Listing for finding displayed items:
##########

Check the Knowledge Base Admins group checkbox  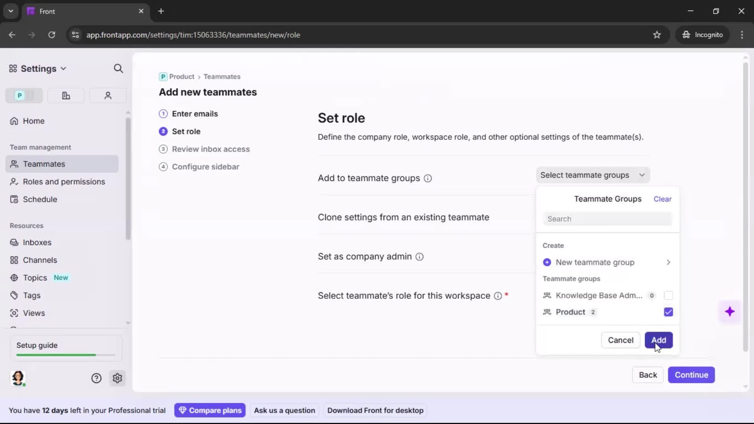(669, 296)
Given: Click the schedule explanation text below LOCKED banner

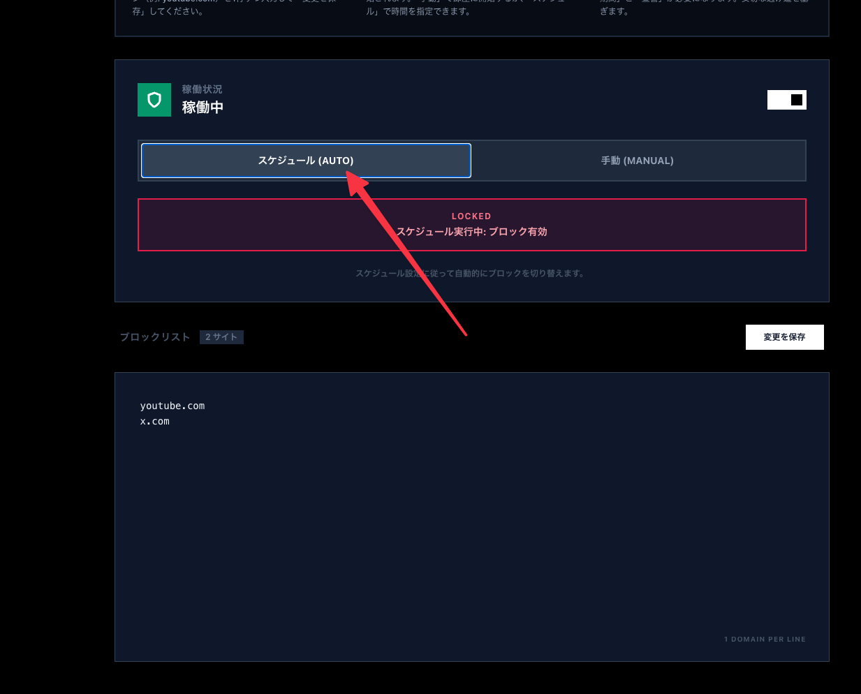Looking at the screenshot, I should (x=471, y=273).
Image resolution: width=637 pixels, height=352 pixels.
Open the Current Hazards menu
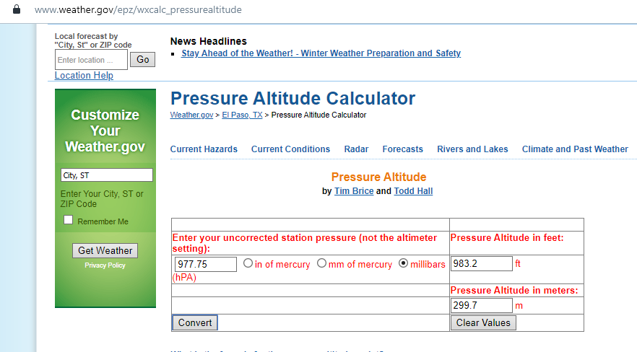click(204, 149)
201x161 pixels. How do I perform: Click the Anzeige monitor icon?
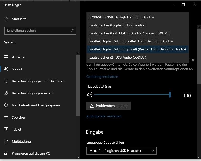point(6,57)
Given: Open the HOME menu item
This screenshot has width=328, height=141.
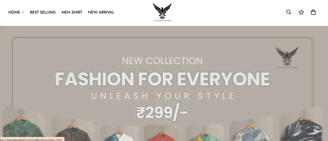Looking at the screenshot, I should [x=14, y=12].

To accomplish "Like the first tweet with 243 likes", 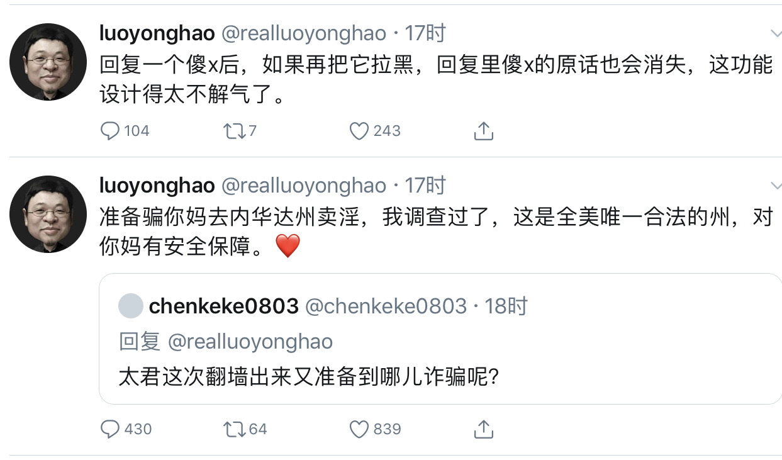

##########

Which lines of the listing above contain the word "Given"? Filter them out and copy each one.

» RESULT:
Given: Click the schedule explanation text below LOCKED banner
Given: Open the HOME menu item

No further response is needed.